In the same light, the Federal High Court’s November 2023 rulings in Suit No: FHC/PH/CS/123/2022 and Suit No: FHC/PH/CS/124/2022 dismissed challenges by the Belema, Oloinama, Oko-ama, and Soku communities in Rivers State against Shell’s divestment of OML 25 and OML 23, respectively, highlighting the Petroleum Industry Act’s (PIA) failure to ensure community participation in divestments despite its goal of “peaceful co-existence” (section 234). The communities sought to block Shell’s divestment to Renaissance, demanding a 35% bid share and sale to Belema Oil Producing Limited, citing local sensitivity, but the court upheld Shell’s objections, ruling that the PIA, under section 95, grants communities only economic benefits through Host Community Development Trusts (HCDTs) without enforceable rights to influence divestments, leaving the Delta’s agrarian communities betrayed and their locus standi undermined by the lack of clear statutory backing.

The plaintiffs’ insistence that Shell sell its OML 25 interests solely to Belema Oil Producing Limited, while rooted in a desire to protect local interests, appears overly prescriptive, though contextually understandable given the Niger Delta’s history of ecological and social harm occasioned by multinationals. Yet, as Ronald Dworkin argues in Law’s Empire (1986), law must be interpreted as a coherent narrative of justice. Thus, the court’s failure to adopt a purposive approach on the issue of community participation ignores the PIA’s telos of community empowerment.

The PIA lacks clarity on historic liability for environmental damage, potentially allowing polluters to evade accountability. However, section 95(10) permits “third parties” to make representations during divestments, offering a legal avenue to include affected communities. A purposive interpretation could recognize communities as “third parties,” empowering them to influence divestments that exacerbate environmental harm in the Niger Delta. The PIA’s oversight of constitutional (section 33, 1999 Constitution) and African Charter (Article 24) environmental protections leaves communities vulnerable, despite the Delta’s severe degradation—oil spills, barren lands, and health crises. The Host Community Development Trust’s (HCDT) 3% levy is inadequate to address this “environmental genocide.” Renaissance’s acquisition risks perpetuating neglect unless communities, as key stakeholders, use section 95(10) to demand remediation. Excluding them could fuel unrest, undermining the PIA’s aim of fostering harmony.

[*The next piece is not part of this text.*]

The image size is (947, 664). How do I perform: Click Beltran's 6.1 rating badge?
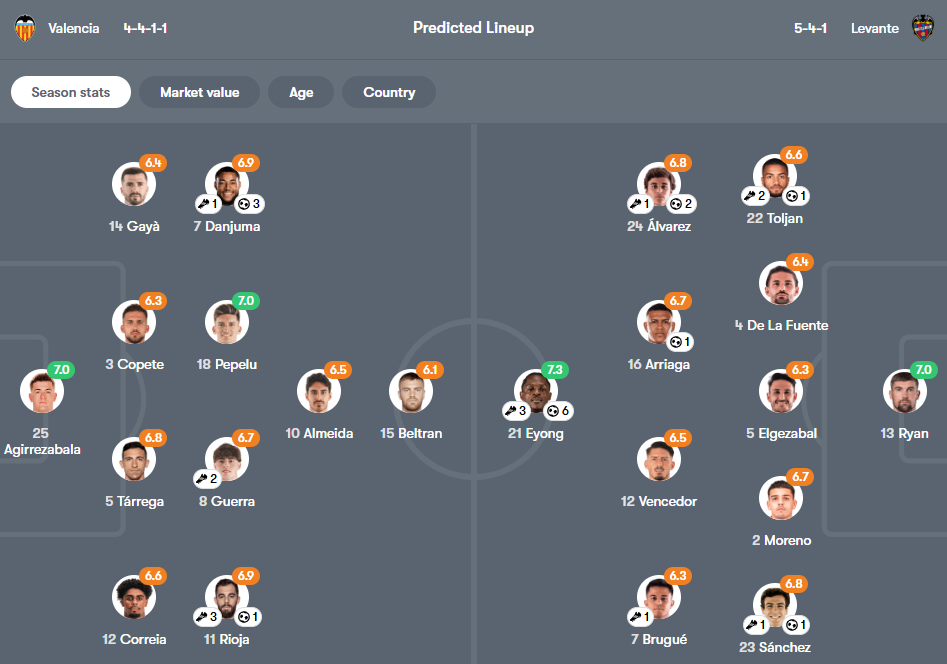coord(428,369)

Shell may have divested, but the battle for social and ecological justice in the Niger Delta is far from abandoned. As of June 20, 2025, the Federal High Court, Yenagoa, convened for the first hearing of the suit filed by His Royal Majesty, King Bubaraye Dakolo, Agada IV of Ekpetiama Kingdom and Chair of the Bayelsa State Council of Traditional Rulers, and others, against Shell, the Minister of Petroleum Resources, the Nigerian Upstream Petroleum Regulatory Commission (NUPRC), and the Attorney General of the Federation. The plaintiffs argue that Shell’s planned divestment of its interest in SPDC without fulfilling its environmental obligations in accordance with the Nigerian Constitution and laws is illegal and unjust, and that the Nigerian state, through the Minister of Petroleum Resources, NUPRC, and the Attorney General, has failed in its duty to prevent such corporate evasion of responsibility — seeking incidental reliefs.

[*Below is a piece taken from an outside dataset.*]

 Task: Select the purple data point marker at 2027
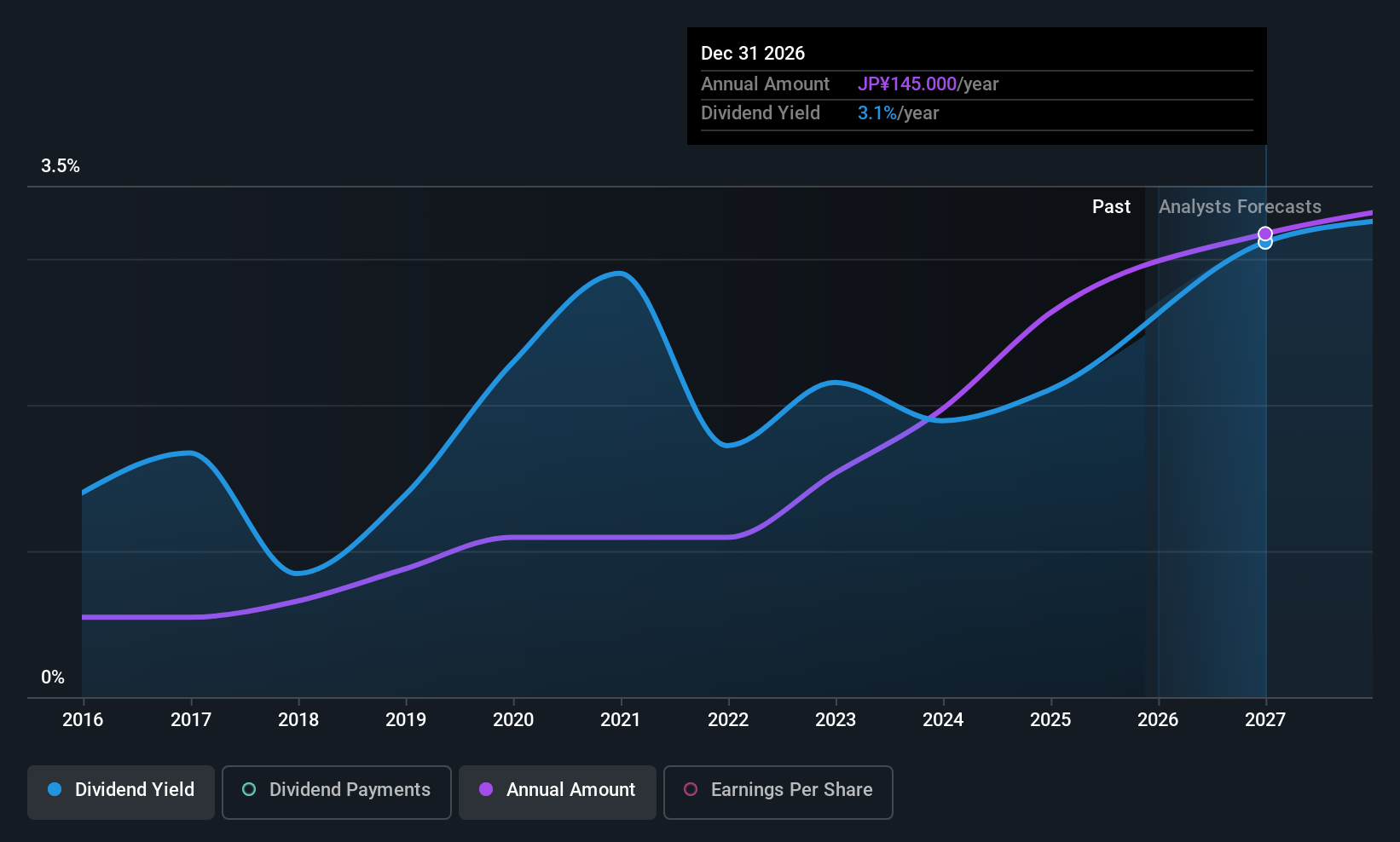click(x=1265, y=233)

In the Niger Delta, where the river weeps oil, the fish flee poisoned waters and the bird’s wings melt from fire-up skies, Shell’s $2.4 billion divestment of its onshore subsidiary (SPDC) to Renaissance Consortium is a bitter milestone. The Lago Agrio litigation in Ecuador, spanning decades of Chevron’s evasion, warns of impunity absent clear liability frameworks. We must learn from time. Systemic change in this regard requires explicitly mandating environmental audits, community dialogue, and escrow funds for cleanup, embedding community voices in governance in the divestment process.

Justice, indeed, as Dworkin posits, is a matter of outcomes: a political decision causes injustice, however fair its procedures that produced it, when it denies people some resource, liberty, or opportunity that the best theories of justice entitle them to have. The word "Renaissance" usually implies a renewal or progress, but in the context of the Niger Delta, it risks becoming a symbol of decay and stagnation if not accompanied by a commitment to environmental remediation and community well-being.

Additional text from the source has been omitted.